English education lags behind world’s best, researchers warn

24 Aug 17

England’s education system needs to undergo significant improvement if it is to keep pace with the world’s best, an Education Policy Institute report has warned.

Research published yesterday by the looked at how the England compares with the world class standard, based on the performance of the highest attaining countries.

It came ahead of the latest GCSE results, out today, which are using a new 9-1 grading system in English and maths.
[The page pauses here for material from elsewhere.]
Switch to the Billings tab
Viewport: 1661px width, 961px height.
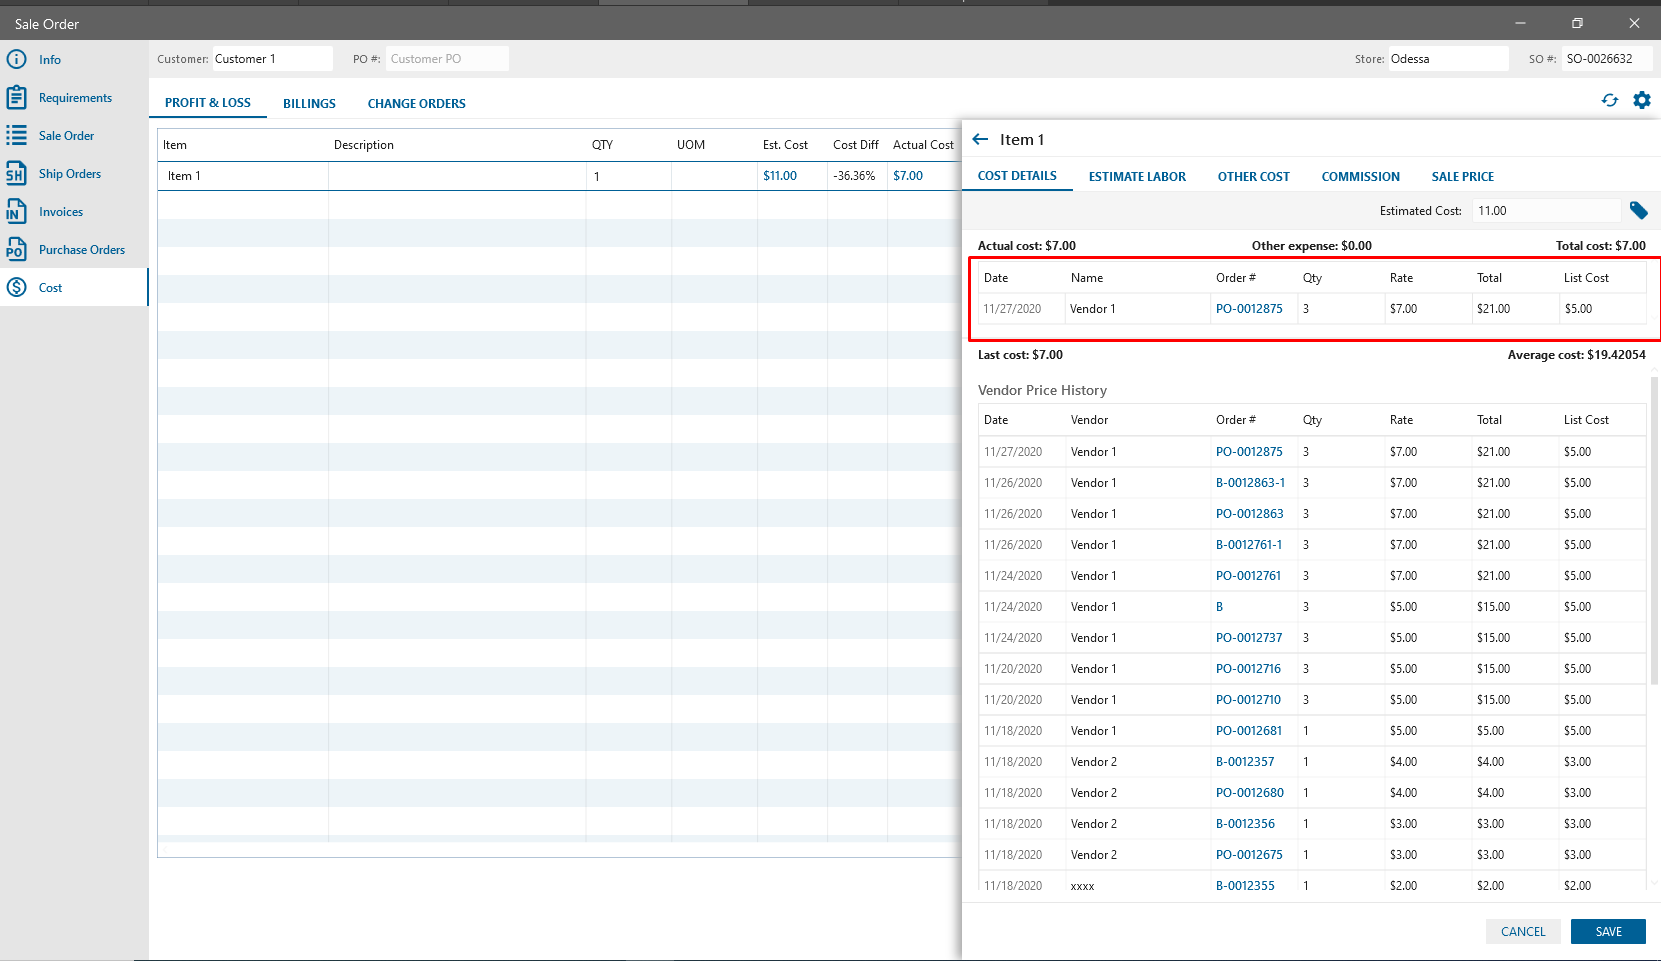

This method of grading is set to be rolled out across other subjects.

Overall in England, Wales and Northern Ireland, passes (grades C/4 and above) dropped 0.6% to 66.3% from last year.

In England, the English literature pass-rate fell 2.5% points to 72%, but in maths it rose from 61.5% to 68.9%. Both are new, tougher exams.

The new system is meant to be more demanding and, according to the EPI, pupils will need to attain an average ‘strong pass’ of grade 5 or more to match the highest performing countries in the world.

This is equivalent to an average of a high C or low B grade under the old system.

Researchers stated that the government’s measure of a pass, grade 4, is not good enough to compete with best performing levels of attainment around the world.

The think-tank highlighted that English students are lagging behind their foreign counterparts in both maths and reading, Singapore, Hong Kong, Macao, Taiwan, and Japan are the world’s best performers in maths, while Singapore, Hong Kong, Canada, Finland, and the Republic of Ireland lead for reading.

The EPI report states: “The findings from this new analysis make clear that England’s education system needs to improve significantly if it is to be on par with the leading countries in maths and reading.

“In particular, England (and indeed the other UK nations) needs to focus on the lowest attaining pupils – who are over-represented in the UK compared to world leading nations.”

The study noted that 136 out 150 local authorities fail to get half of their pupils achieving on average a ‘strong pass’ – a total of 50 points under the new system.

Areas such as the Isle of Wight, Knowsley, Blackpool, and Nottingham are significantly behind – with the proportion achieving on average a ‘strong pass’ is just over a quarter. In London, by contrast, 45% of pupils achieved the world-class standard.

Commenting on the GCSE results, school standards minister Nick Gibb said: “The government's new gold-standard GCSEs in English and maths have been benchmarked against the best in the world, raising academic standards for pupils.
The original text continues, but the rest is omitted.